[Given information]

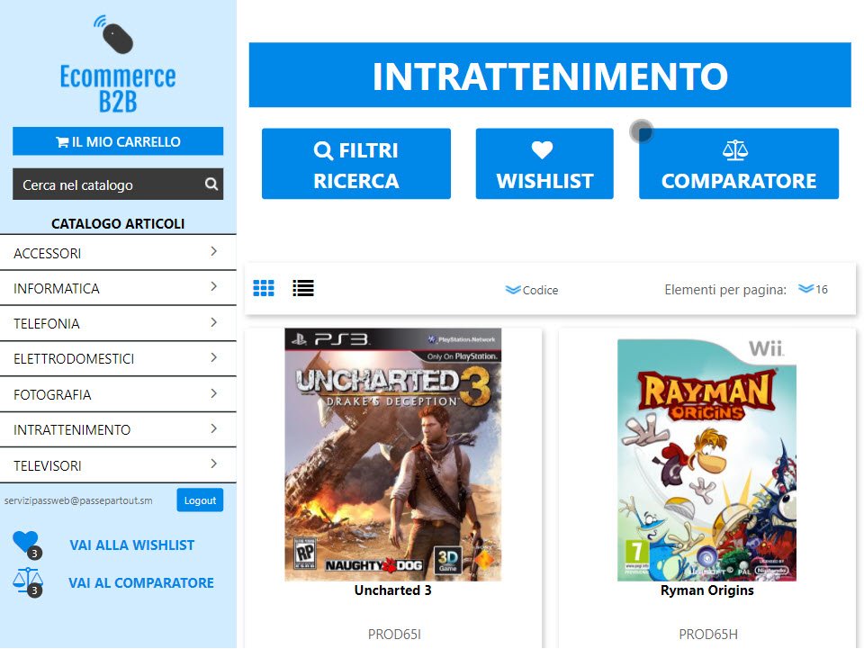Expand the ACCESSORI category arrow
The height and width of the screenshot is (649, 864).
coord(213,252)
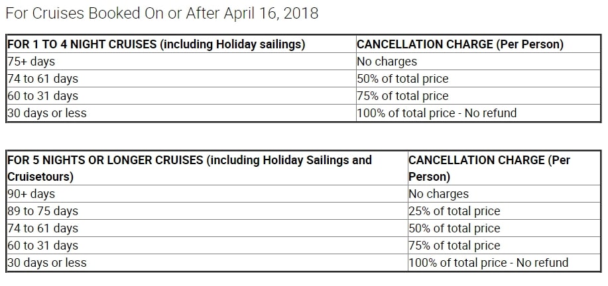
Task: Click 100% of total price - No refund in first table
Action: pos(479,113)
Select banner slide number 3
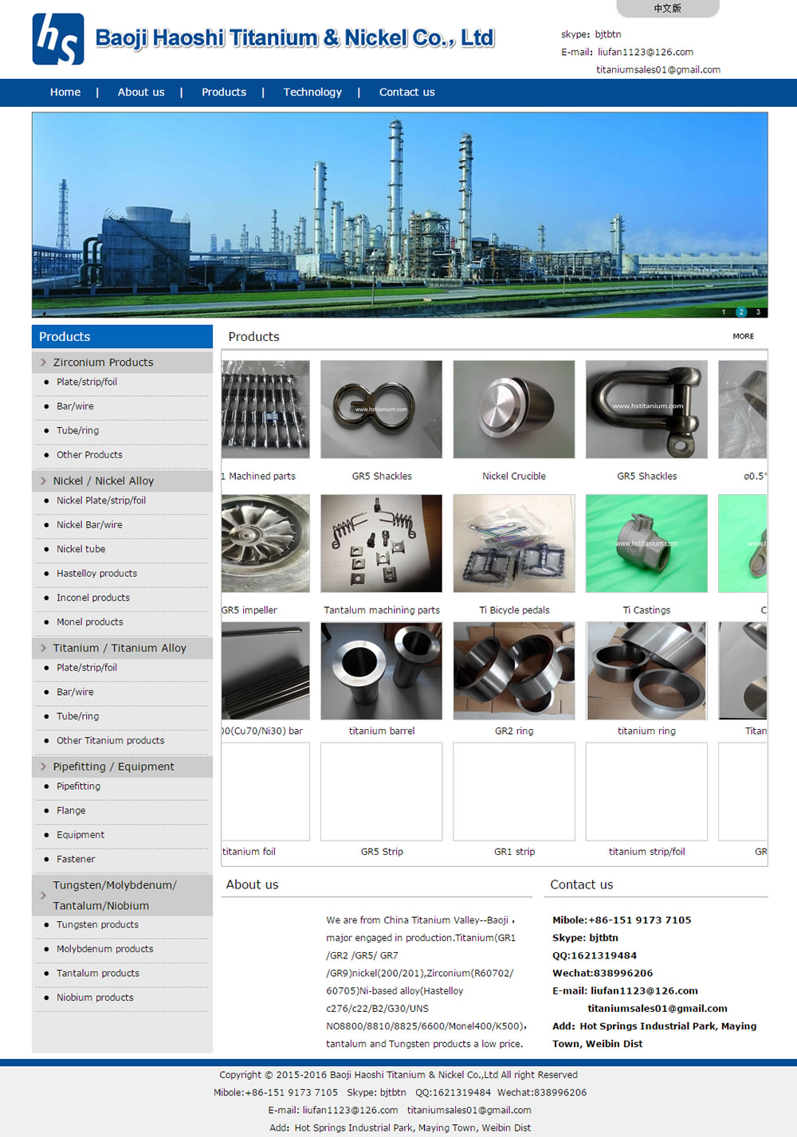797x1137 pixels. click(x=758, y=312)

[/Given information]

> Problem description:
Starting at the line that contains "Select banner slide number 3", return every line through the end of the records above exactly as written, and return no pictures.

> Answer box:
Select banner slide number 3
797x1137 pixels. click(x=758, y=312)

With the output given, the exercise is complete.